— TASK TO CARRY OUT —
Which lines in the listing below contain the string "width" with matching case? Pull out each of those lines in full.
== MATERIAL PROVIDED ==
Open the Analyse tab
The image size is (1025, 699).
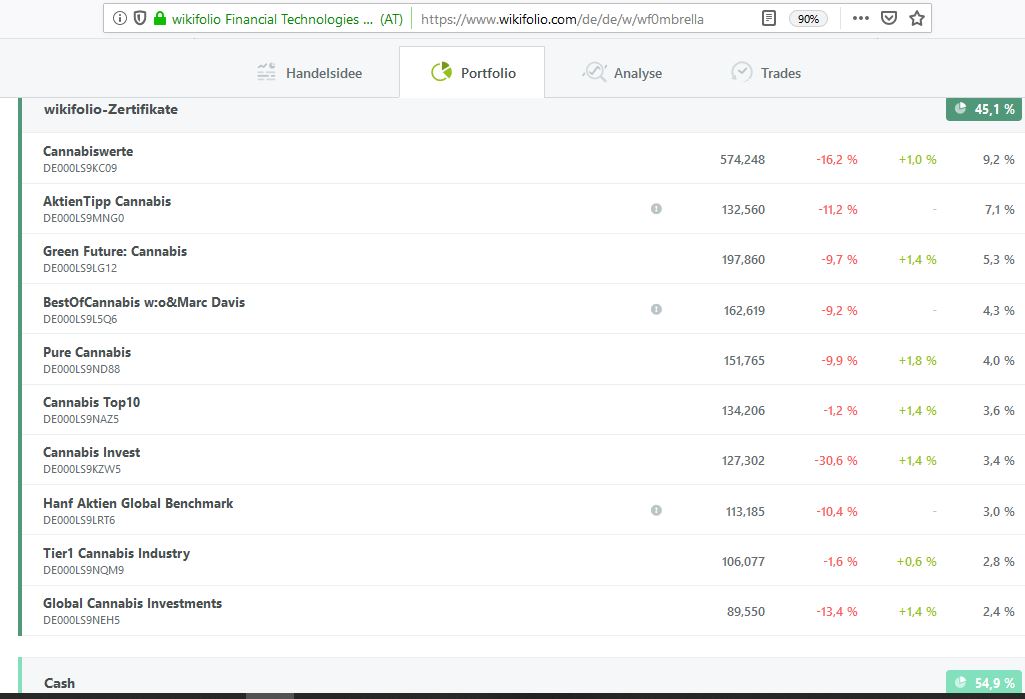622,73
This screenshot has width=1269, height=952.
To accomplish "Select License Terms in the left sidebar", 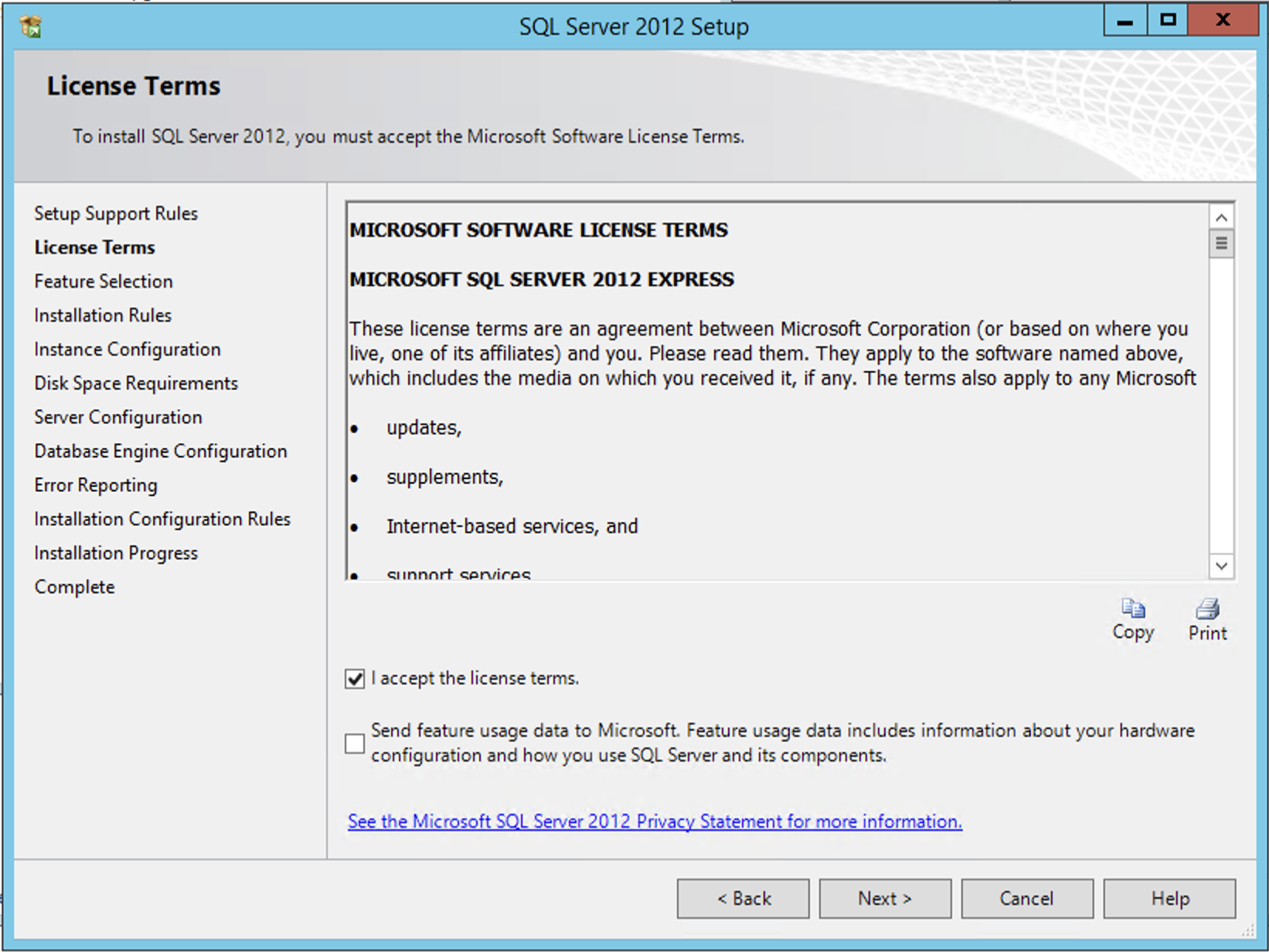I will coord(94,246).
===
— REPLY —
This screenshot has width=1269, height=952.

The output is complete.